Introduction: Cerebral palsy (CP) is a condition characterized by abnormal muscle tone or posture and coordination. It is caused due to injury to the immature brain usually at or before birth. Speech, cognition, visual, and other neurological problems have been studied in this disorder. However, dermatological and mucosal changes seen in CP have rarely been studied. Materials and Methods: Mucocutaneous findings of CP patients visiting a rehabilitation center on two different visits were analyzed by two dermatologists. Results: Trauma, motor incoordination and deformities, drug-related side effects, and cognitive and behavioral impairment are the major causes of various cutaneous and mucosal changes seen in CP patients. Conclusion: Our study finds majority of dermatoses are secondary to cerebral palsy and they are preventable.

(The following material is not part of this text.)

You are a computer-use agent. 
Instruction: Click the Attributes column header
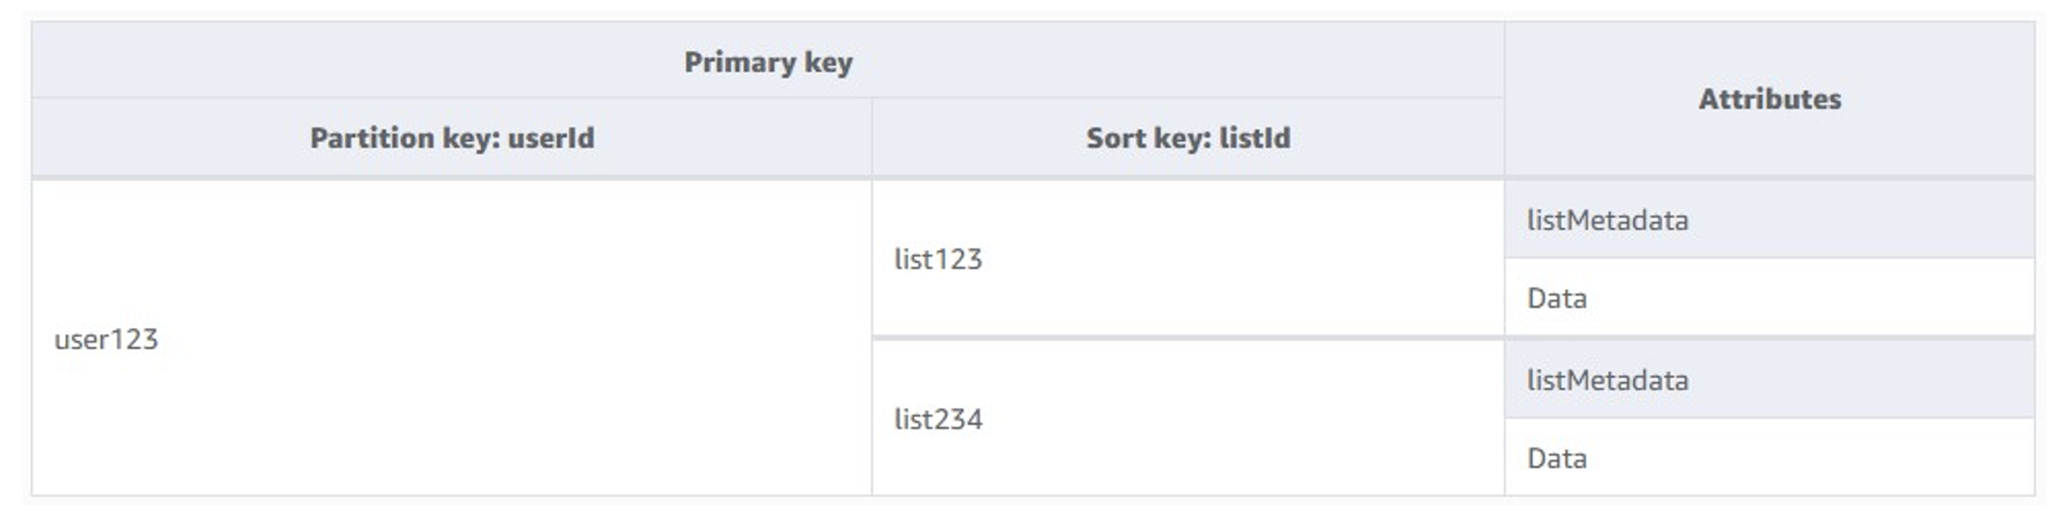click(x=1769, y=99)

Keywords: Cerebral palsy, cutaneous, children, mucosal


How to cite this article:
Singh BS, Tripathy T, Sahu MK, Sweta, Kar BR. Mucocutaneous findings in patients with cerebral palsy: A cross-sectional observational study. Indian J Paediatr Dermatol 2020;21:110-5

How to cite this URL:
Singh BS, Tripathy T, Sahu MK, Sweta, Kar BR. Mucocutaneous findings in patients with cerebral palsy: A cross-sectional observational study. Indian J Paediatr Dermatol [serial online] 2020 [cited 2020 Jun 1];21:110-5. Available from: http://www.ijpd.in/text.asp?2020/21/2/110/281721




  Introduction Top


Cerebral palsy (CP) is a clinical syndrome primarily affecting motor coordination and muscle tone. It results from various injuries to the developing brain. The prevalence of CP ranges from 1.5 to more than 4 per 1000 live births.[1] Intellectual impairment, visual disturbances, and orthopedic and urinary disorders have been described as various manifestations of this disease. Impaired muscle tone and coordination, lack of alertness for self-care, behavioral problems, use of medications, and supportive appliances put these patients at risk for various dermatoses. There is a paucity of literature about this aspect.

Aims and objectives

This study was conducted to document and analyze mucocutaneous findings in CP children.

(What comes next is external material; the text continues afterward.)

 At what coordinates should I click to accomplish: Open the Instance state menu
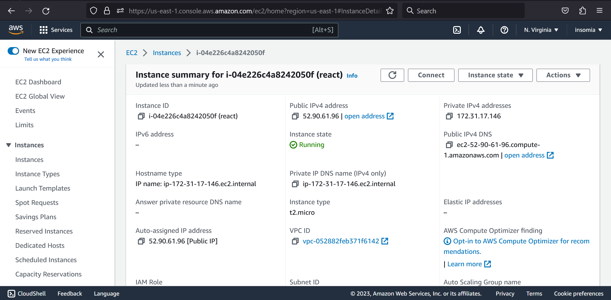coord(495,75)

  Material and Methods Top


A cross-sectional observational study was carried out at a rehabilitation center over 2 months, March–April 2019, on two separate visits. Informed consent was obtained from the parents or guardians of the patients. All the patients were examined in natural daylight, and photographs were obtained from appropriate sites. Wood's lamp examination was done whenever required. However, biopsy of any patient could not be done. All abnormal findings were noted and analyzed. The clinical findings were independently confirmed by two different dermatologists. Institutional ethics committee approval was obtained prior to initiation of the study.

Inclusion criteria

All cases with a documented diagnosis of CP who attended the rehabilitation center for physiotherapy/speech therapy/occupational therapy.

Exclusion criteria

  1. Patients uncooperative for examination
  2. Patients without any mucocutaneous findings
  3. Age of more than 18 years.


Statistical analysis

The Statistical Package for the Social Sciences version 23 (IBM Corp., SPSS Statistics for Windows, Armonk, NY: USA) was used for statistical analysis.


  Results Top


A total of 50 consecutive CP patients were examined at a rehabilitation center on two separate visits. Three patients were above 18 years of age and five patients were uncooperative to be examined. Three children had no cutaneous or mucosal findings. Hence, 39 CP children were included in the study population.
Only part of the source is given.